Data extract:
= Beginning of Section =

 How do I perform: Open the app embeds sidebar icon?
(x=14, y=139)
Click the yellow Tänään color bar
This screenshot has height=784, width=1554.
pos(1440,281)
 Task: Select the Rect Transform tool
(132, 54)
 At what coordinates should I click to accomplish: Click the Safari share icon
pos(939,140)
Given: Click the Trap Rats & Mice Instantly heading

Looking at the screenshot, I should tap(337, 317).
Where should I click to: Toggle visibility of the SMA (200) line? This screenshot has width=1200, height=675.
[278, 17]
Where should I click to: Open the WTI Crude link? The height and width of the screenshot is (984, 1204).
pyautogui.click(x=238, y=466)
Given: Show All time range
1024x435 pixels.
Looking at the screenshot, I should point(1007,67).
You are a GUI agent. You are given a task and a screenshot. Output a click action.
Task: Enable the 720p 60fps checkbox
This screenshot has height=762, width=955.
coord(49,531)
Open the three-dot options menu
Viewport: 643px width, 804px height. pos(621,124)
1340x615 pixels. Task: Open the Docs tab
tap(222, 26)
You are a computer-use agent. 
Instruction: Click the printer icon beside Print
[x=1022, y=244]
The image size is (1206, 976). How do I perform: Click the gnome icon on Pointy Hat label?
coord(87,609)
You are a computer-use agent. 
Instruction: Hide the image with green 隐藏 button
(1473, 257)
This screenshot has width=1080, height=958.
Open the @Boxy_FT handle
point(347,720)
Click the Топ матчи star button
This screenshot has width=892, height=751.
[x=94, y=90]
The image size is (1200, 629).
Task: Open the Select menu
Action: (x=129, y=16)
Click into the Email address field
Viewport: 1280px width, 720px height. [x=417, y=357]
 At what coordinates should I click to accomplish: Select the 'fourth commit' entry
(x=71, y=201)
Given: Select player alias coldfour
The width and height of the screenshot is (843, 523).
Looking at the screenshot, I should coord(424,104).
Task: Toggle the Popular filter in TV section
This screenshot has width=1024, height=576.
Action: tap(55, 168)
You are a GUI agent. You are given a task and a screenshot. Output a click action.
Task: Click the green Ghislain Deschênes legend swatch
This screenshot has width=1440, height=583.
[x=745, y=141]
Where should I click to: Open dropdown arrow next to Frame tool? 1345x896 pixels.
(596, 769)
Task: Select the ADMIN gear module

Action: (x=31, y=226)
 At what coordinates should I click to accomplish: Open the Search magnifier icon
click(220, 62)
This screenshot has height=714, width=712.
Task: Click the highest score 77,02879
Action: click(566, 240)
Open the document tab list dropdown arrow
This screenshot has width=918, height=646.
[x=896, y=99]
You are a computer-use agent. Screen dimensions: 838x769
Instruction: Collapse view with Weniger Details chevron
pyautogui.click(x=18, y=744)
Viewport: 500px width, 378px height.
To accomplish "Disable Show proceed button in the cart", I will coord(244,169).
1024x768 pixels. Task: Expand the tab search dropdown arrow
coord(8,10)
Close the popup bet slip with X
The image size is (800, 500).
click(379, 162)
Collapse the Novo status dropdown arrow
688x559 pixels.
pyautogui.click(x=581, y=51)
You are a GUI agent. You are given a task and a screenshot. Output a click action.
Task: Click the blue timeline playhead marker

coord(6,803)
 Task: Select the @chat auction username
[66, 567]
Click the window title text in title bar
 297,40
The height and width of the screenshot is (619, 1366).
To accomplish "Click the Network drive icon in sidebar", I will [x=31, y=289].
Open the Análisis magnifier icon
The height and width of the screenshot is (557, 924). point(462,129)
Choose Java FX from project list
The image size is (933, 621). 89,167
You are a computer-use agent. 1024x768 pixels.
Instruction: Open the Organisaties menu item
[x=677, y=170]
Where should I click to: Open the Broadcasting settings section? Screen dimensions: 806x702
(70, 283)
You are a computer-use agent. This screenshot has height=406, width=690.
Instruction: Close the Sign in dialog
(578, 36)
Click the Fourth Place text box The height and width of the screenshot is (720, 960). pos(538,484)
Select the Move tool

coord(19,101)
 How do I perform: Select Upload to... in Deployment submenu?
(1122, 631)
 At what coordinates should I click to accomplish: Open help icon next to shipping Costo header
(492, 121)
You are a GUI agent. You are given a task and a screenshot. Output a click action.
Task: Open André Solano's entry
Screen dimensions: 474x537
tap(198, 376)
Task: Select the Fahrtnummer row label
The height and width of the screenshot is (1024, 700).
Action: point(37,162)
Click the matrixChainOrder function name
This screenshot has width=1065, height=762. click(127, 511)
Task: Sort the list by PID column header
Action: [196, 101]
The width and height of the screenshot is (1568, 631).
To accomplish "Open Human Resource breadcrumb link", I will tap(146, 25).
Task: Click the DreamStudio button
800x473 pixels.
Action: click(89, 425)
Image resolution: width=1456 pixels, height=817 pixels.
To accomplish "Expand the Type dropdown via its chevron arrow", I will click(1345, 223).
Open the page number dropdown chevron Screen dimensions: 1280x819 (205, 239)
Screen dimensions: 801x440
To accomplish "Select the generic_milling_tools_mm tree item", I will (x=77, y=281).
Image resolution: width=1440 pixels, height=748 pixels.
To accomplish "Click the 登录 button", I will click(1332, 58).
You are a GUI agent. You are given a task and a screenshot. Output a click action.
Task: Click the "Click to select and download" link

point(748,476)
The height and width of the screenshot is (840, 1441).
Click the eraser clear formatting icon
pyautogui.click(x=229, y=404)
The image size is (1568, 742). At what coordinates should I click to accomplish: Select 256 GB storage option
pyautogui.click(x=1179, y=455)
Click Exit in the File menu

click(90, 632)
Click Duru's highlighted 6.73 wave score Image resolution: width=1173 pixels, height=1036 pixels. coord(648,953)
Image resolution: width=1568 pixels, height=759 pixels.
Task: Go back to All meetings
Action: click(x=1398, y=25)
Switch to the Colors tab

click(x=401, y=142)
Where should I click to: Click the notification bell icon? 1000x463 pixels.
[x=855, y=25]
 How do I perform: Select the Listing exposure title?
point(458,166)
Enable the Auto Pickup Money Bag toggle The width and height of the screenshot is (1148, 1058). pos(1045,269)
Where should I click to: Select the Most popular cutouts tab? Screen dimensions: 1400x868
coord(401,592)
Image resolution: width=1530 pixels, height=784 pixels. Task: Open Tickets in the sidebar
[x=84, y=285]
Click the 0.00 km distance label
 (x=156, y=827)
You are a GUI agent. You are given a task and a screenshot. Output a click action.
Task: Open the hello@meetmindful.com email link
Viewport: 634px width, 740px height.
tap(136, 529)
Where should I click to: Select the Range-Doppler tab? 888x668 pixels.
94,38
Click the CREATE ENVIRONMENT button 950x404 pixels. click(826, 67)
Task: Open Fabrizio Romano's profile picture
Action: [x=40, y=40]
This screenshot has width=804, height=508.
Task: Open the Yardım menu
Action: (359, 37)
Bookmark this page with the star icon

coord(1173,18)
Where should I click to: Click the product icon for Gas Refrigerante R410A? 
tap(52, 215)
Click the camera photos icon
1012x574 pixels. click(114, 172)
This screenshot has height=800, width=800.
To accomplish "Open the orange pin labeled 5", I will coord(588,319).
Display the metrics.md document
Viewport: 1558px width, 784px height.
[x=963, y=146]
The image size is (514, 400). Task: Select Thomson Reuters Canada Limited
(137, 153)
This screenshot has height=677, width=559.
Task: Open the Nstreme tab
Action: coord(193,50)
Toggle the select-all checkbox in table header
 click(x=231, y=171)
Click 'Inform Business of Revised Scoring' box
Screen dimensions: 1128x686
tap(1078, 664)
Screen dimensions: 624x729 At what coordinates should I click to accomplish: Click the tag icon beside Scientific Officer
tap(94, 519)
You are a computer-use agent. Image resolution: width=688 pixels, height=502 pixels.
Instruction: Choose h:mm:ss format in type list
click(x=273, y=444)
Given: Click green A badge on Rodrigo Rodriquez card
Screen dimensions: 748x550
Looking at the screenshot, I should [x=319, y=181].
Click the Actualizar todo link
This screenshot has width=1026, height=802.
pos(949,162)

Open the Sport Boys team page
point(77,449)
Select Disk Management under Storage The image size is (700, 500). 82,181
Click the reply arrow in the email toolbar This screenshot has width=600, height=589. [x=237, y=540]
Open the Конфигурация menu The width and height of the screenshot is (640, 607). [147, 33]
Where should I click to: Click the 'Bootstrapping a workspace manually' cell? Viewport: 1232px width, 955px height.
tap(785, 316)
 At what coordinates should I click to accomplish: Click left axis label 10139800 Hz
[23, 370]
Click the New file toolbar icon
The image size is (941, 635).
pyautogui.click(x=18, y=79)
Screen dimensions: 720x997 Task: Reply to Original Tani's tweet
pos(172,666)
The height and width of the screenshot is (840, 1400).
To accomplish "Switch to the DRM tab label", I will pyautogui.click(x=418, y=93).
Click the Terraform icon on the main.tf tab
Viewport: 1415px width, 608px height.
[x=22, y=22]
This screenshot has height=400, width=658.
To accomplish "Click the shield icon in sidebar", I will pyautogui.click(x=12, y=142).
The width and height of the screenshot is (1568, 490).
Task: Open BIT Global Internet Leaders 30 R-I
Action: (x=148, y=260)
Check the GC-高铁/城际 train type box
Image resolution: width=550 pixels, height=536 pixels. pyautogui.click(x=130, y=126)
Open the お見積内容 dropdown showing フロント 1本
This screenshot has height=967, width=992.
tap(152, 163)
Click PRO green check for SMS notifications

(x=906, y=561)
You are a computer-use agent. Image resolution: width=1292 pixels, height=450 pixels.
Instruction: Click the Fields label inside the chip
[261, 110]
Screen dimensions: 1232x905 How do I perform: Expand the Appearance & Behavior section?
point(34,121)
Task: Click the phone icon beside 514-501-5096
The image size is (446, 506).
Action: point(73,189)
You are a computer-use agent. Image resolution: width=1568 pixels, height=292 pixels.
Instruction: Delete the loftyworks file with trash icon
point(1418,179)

= End of Section =

Work request: After locating the line holding "The height and width of the screenshot is (1024, 700)." above, output exactly that line and every line after it through the line holding "The width and height of the screenshot is (1568, 631).". Include nothing else.

Completed task:
The height and width of the screenshot is (1024, 700).
Action: point(37,162)
Click the matrixChainOrder function name
This screenshot has width=1065, height=762. click(127, 511)
Task: Sort the list by PID column header
Action: [196, 101]
The width and height of the screenshot is (1568, 631).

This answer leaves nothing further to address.